Die Mitglieder des CDU-Kreisvorstand und der CDU-Kreistagsfraktion halten diesen Schritt für übereilt und sprechen sich dafür aus, dass der Landkreis die bestehenden Impfzentren in Bebra und Bad Hersfeld über den Sommer hinaus weiter betreiben soll. Auch vor dem Hintergrund, dass die Kosten dem Kreis zum Teil erstattet werden.

Angesichts von einer Inzidenz im Landkreis von rund 1.400 (29.04.) hält CDU-Fraktionschef Herbert Höttl eine Schließung des Impfzentrums in Bebra für das falsche Signal. Die Aufrechterhaltung des Impfangebots ist insbesondere für die Risikogruppe der älteren Menschen von großer Bedeutung. Trotz der in den vergangenen Wochen zurückgegangenen Inanspruchnahme des Impfangebots sei es weiterhin wichtig, insbesondere für die Zweitimpfungen und die Boosterimpfungen, das Angebot aufrecht zu erhalten. Es hat sich in den zurückliegenden Monaten immer wieder gezeigt, dass Impfungen der beste Schutz gegen einen schweren Verlauf der Erkrankung sind.
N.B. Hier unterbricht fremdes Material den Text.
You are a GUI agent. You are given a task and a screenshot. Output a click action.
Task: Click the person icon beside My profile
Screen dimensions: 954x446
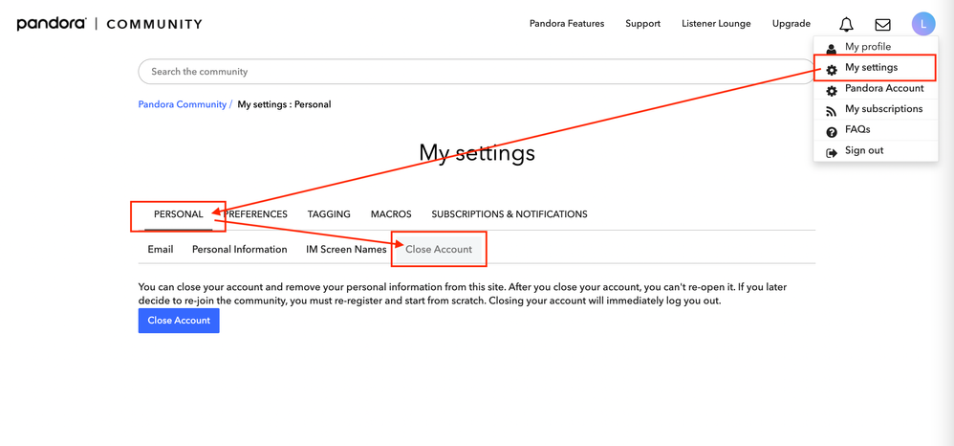click(x=832, y=48)
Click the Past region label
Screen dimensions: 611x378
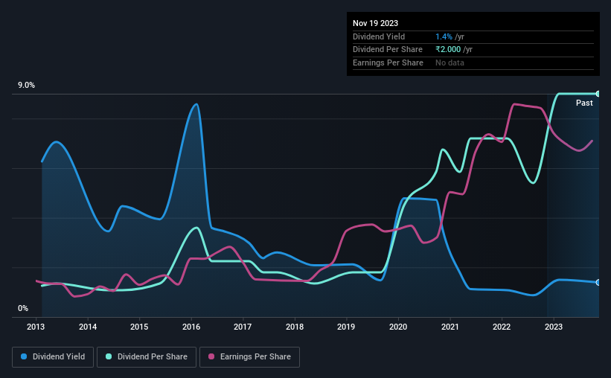tap(584, 103)
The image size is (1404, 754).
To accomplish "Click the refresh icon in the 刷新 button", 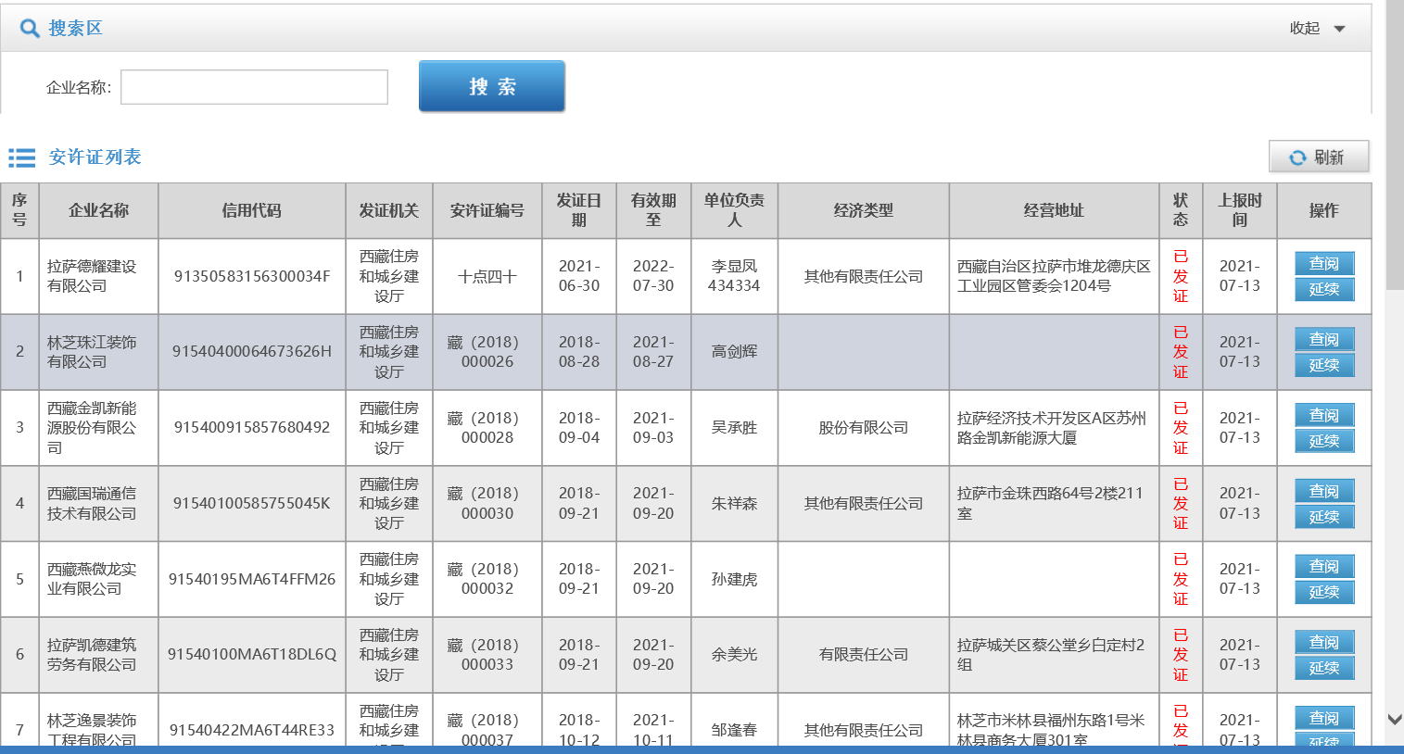I will [x=1297, y=157].
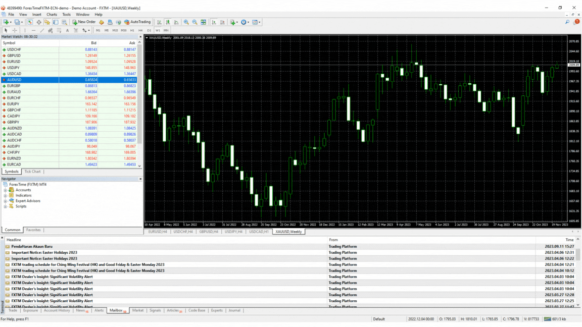582x327 pixels.
Task: Select the Crosshair tool
Action: point(15,30)

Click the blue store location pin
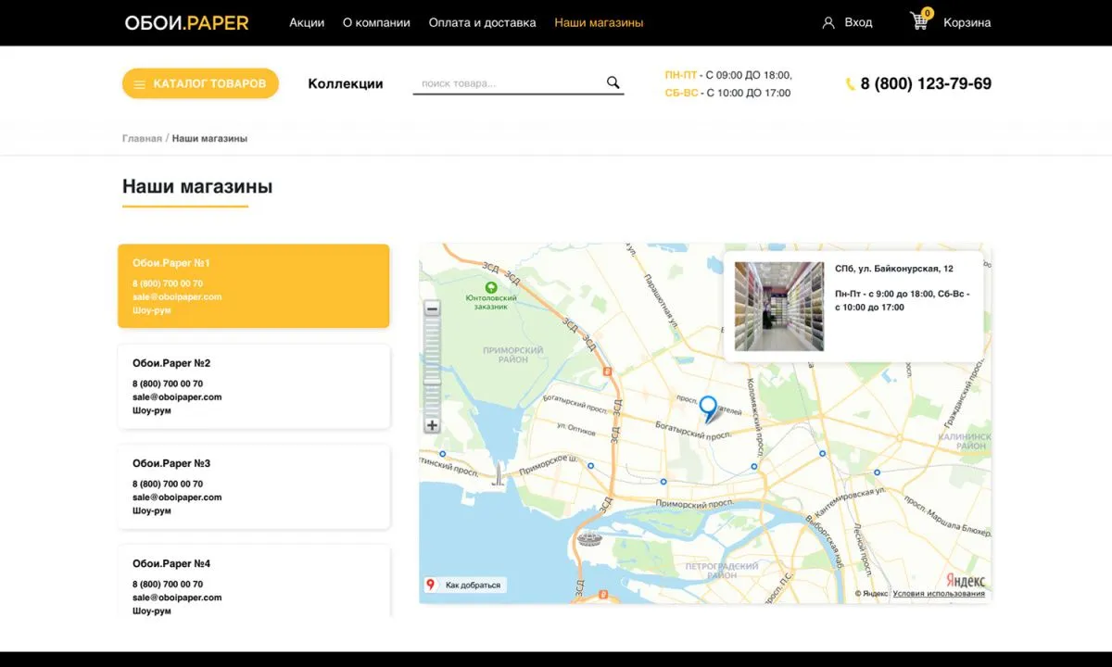click(708, 407)
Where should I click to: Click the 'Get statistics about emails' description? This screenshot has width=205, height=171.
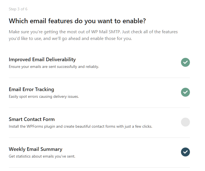tap(42, 156)
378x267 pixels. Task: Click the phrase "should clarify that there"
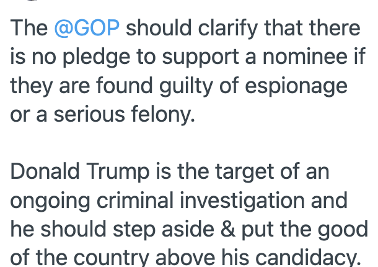pos(244,29)
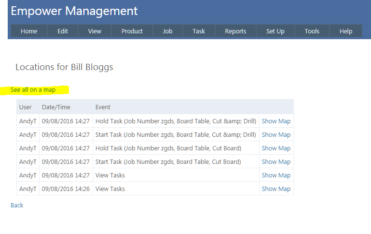Click the View menu item
371x234 pixels.
point(95,31)
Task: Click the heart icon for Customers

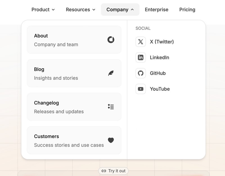Action: [x=111, y=140]
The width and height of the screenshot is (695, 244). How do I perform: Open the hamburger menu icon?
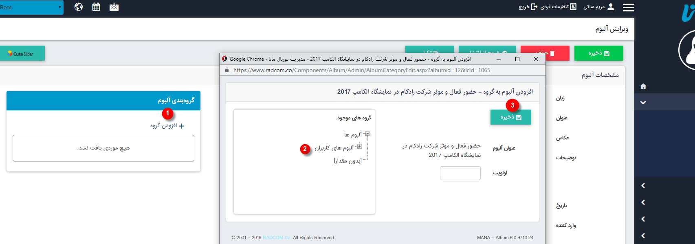pyautogui.click(x=628, y=7)
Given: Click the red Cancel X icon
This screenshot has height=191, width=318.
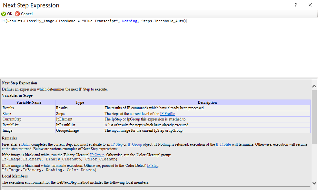Looking at the screenshot, I should (x=17, y=14).
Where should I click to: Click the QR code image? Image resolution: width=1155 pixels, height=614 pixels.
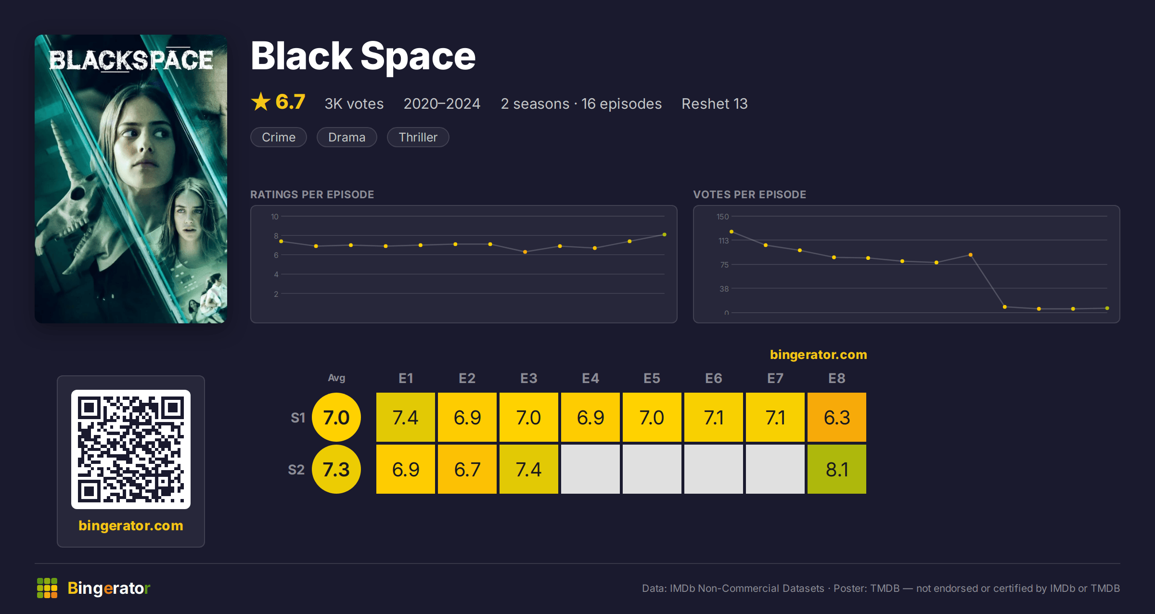coord(131,449)
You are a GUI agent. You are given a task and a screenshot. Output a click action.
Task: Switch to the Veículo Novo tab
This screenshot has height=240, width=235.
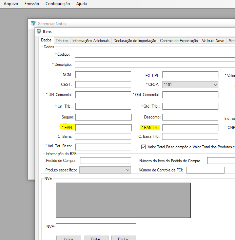pyautogui.click(x=213, y=41)
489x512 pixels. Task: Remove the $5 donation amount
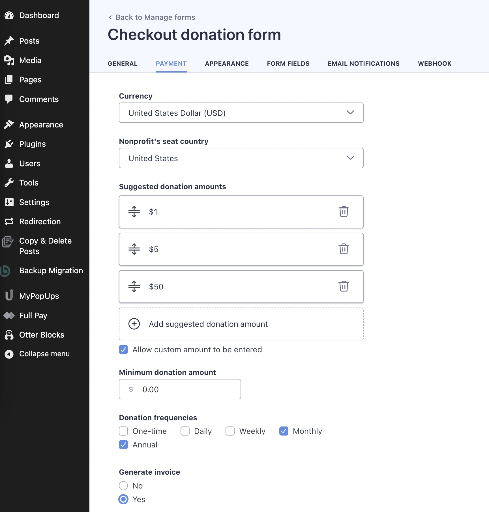click(344, 249)
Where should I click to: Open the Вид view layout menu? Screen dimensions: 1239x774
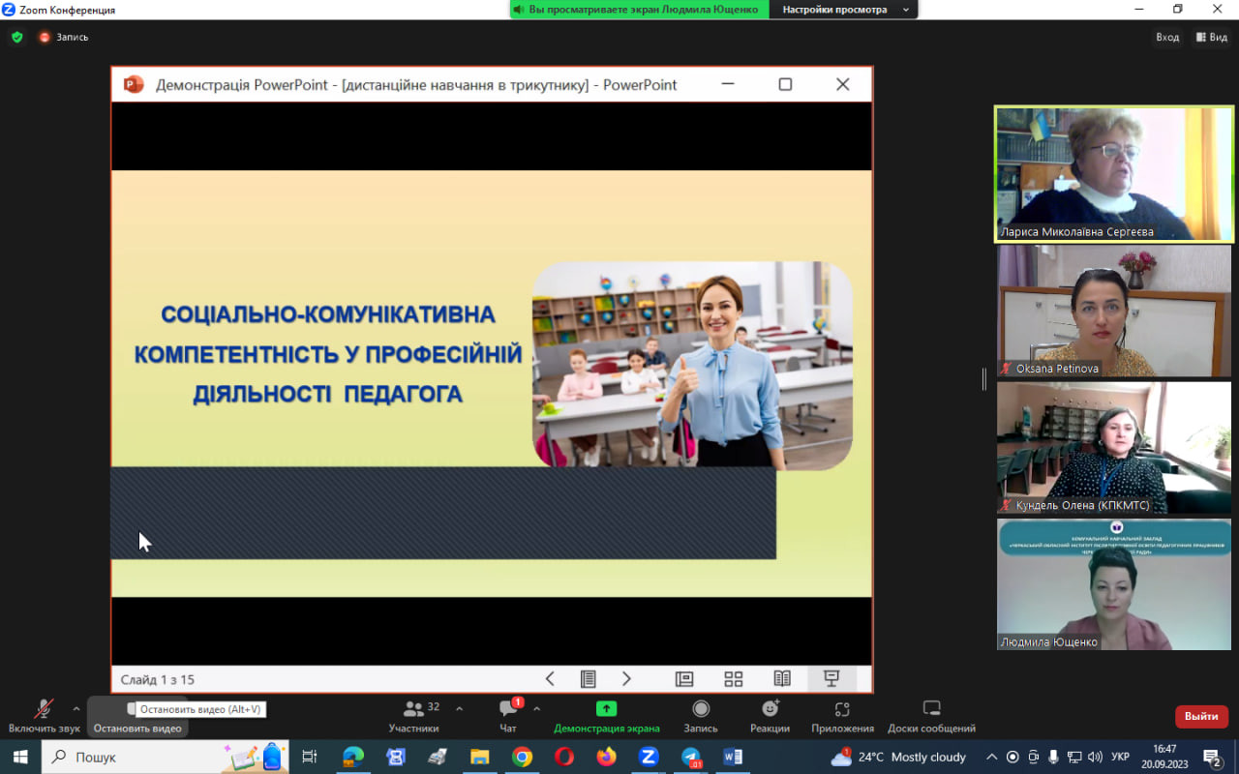coord(1212,37)
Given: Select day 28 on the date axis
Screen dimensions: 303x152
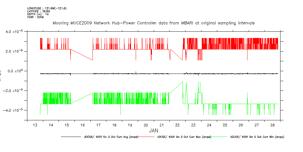Looking at the screenshot, I should click(273, 125).
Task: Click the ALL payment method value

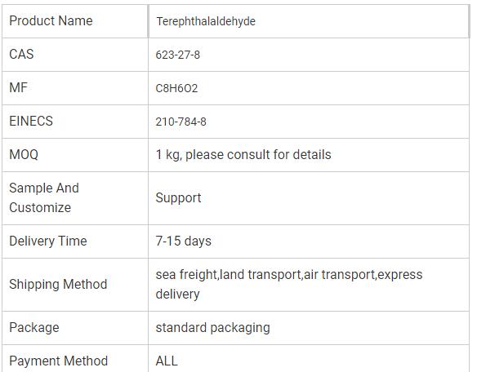Action: 167,361
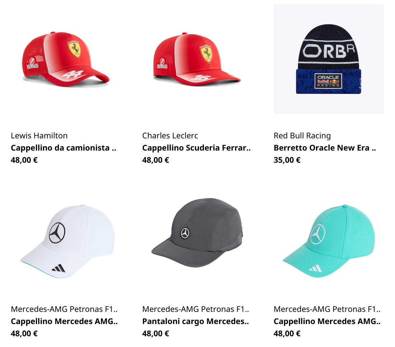Open the red Ferrari number 44 cap image
Image resolution: width=395 pixels, height=347 pixels.
coord(65,59)
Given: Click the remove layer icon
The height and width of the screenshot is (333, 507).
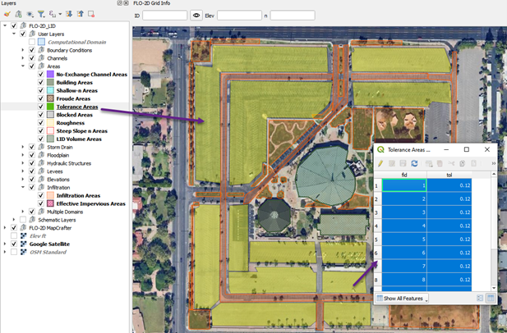Looking at the screenshot, I should coord(91,14).
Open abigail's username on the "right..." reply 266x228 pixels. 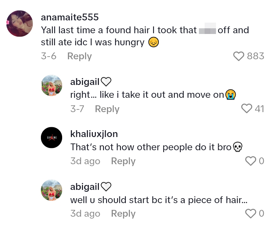tap(85, 82)
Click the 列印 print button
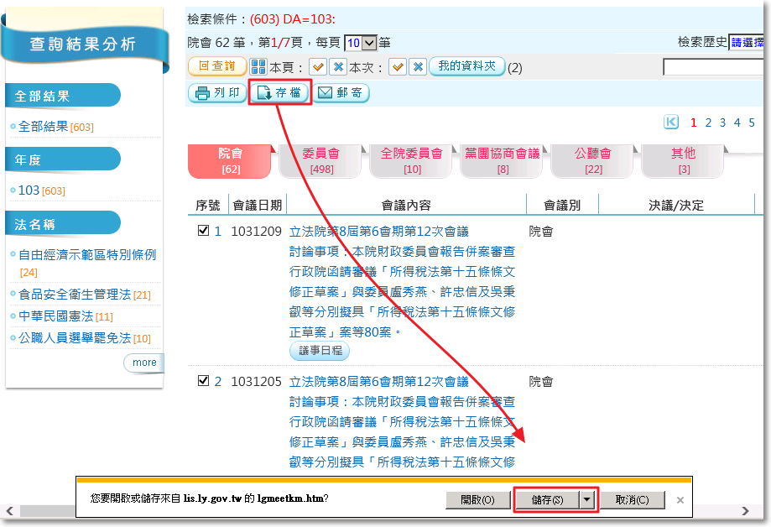 pos(216,93)
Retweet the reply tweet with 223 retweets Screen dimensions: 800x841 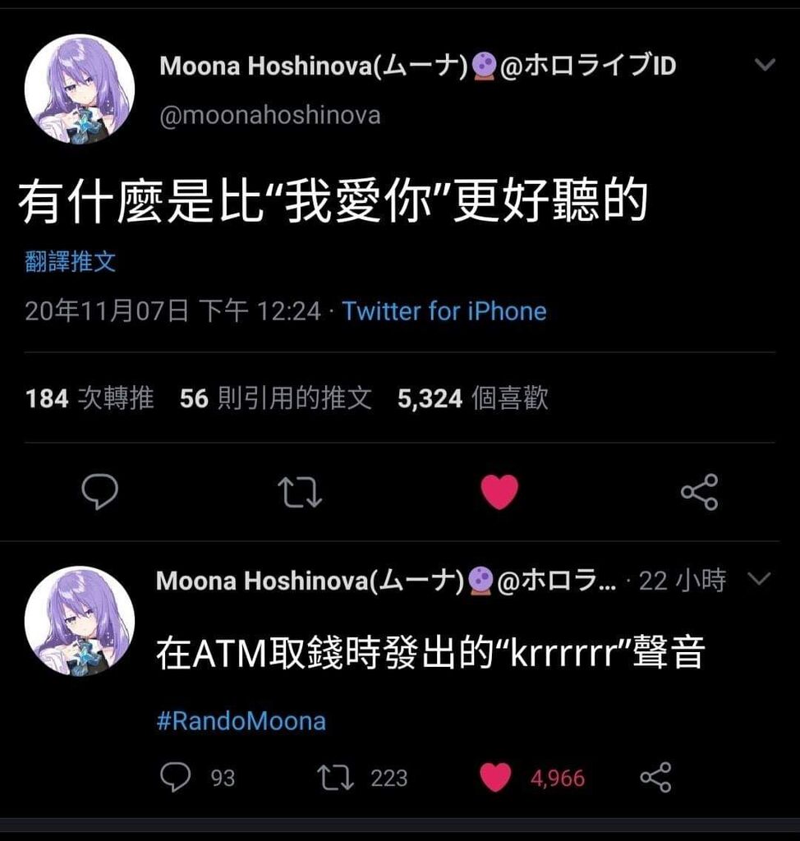point(335,778)
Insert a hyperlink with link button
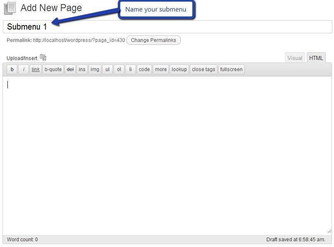This screenshot has width=334, height=247. (x=36, y=69)
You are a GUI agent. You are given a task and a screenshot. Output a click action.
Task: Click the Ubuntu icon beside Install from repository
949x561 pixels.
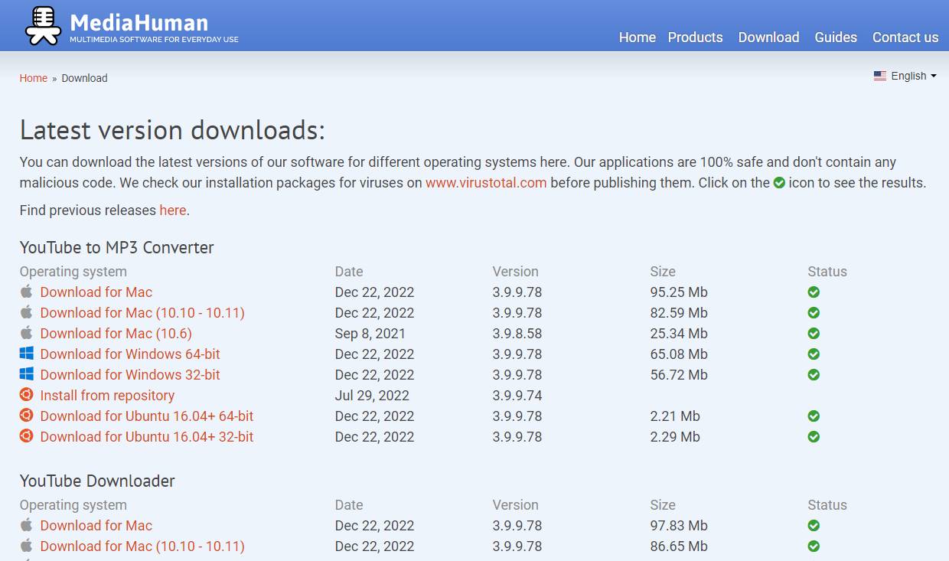[x=25, y=395]
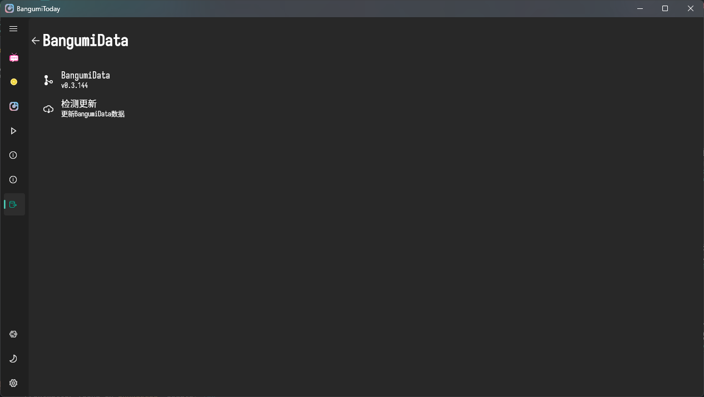Open the polyhedron icon in the sidebar footer
This screenshot has height=397, width=704.
pos(14,334)
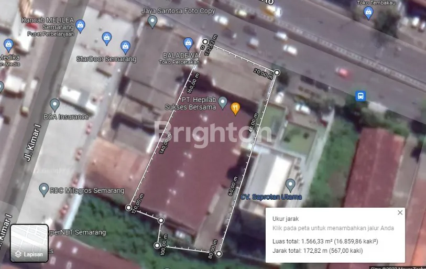Click the PT. Hepilab Sukses Bersama pin
The image size is (426, 269).
223,101
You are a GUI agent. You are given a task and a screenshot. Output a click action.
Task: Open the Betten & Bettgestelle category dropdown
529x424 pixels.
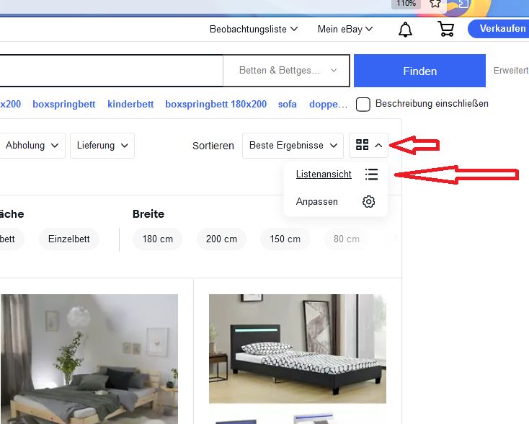click(287, 71)
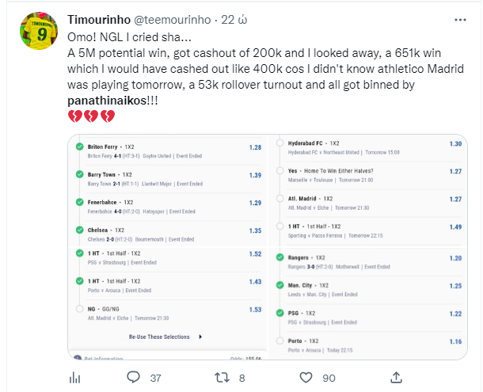Click the highlighted panathinaikos keyword
The width and height of the screenshot is (483, 392).
point(108,101)

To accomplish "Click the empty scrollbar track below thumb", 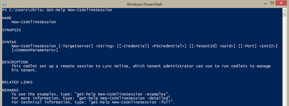I will (285, 61).
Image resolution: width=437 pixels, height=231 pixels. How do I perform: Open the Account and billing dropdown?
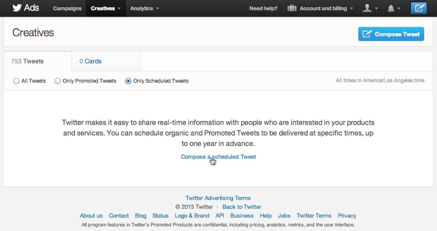pos(326,8)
CDU-Kreisvorsitzender Andreas Börner ergänzt, dass der ohnehin bereits vom Ärztemangel betroffene Nordkreis jetzt durch die vom Landrat beabsichtigte Schließung des Impfzentrums in Bebra nochmals schlechter dastehe. Ältere Menschen müssten dann bis zum MVZ nach Bad Hersfeld fahren oder gefahren werden, um sich impfen zu lassen. Sollte Landrat Warnecke nicht reagieren, beabsichtigt die CDU für die kommende Kreistagssitzung am 16.05.2022 eine entsprechende Resolution einzubringen.